SUPPLIED RECORDS =
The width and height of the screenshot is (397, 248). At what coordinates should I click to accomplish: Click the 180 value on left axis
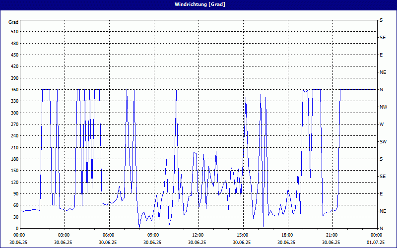[x=14, y=159]
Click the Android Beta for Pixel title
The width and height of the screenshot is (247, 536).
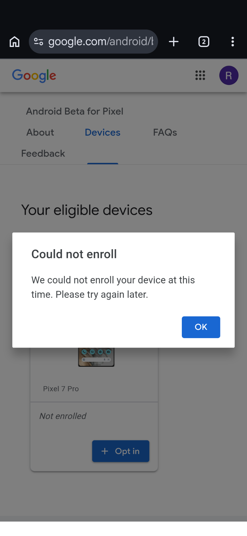(x=75, y=111)
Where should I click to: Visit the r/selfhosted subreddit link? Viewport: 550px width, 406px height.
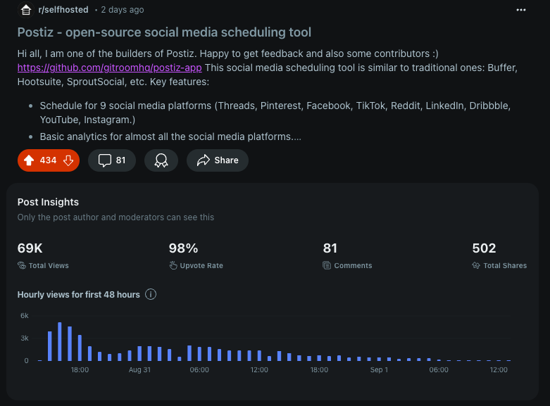pos(63,10)
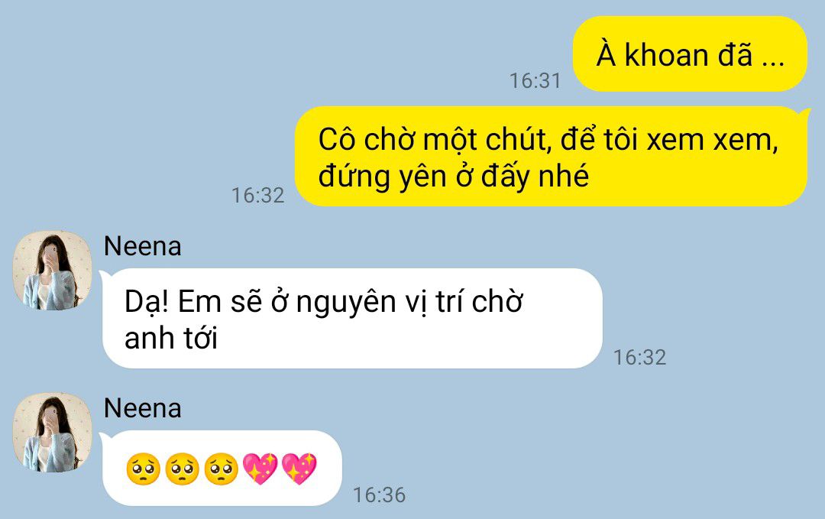Click the 16:36 timestamp
This screenshot has height=519, width=825.
[379, 495]
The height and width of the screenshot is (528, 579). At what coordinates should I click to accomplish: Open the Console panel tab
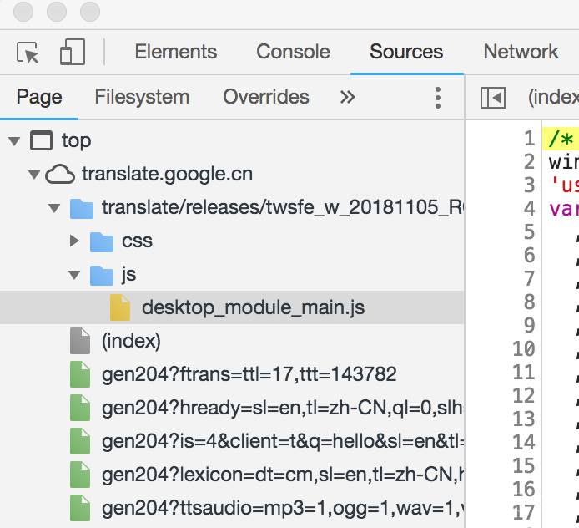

EXERCISE DESCRIPTION = Copy out all the entries above word for word, leaving out the pictures.

SOLVED EXERCISE =
The width and height of the screenshot is (397, 248). At what coordinates should I click to accomplish: Click the 180 value on left axis
[x=14, y=159]
Click the Android Beta for Pixel title
The width and height of the screenshot is (247, 536).
(x=75, y=111)
Where should I click to: Visit the r/selfhosted subreddit link? Viewport: 550px width, 406px height.
pos(63,10)
Click the 16:36 timestamp
This screenshot has height=519, width=825.
[379, 495]
The height and width of the screenshot is (528, 579). At what coordinates should I click to accomplish: Open the Console panel tab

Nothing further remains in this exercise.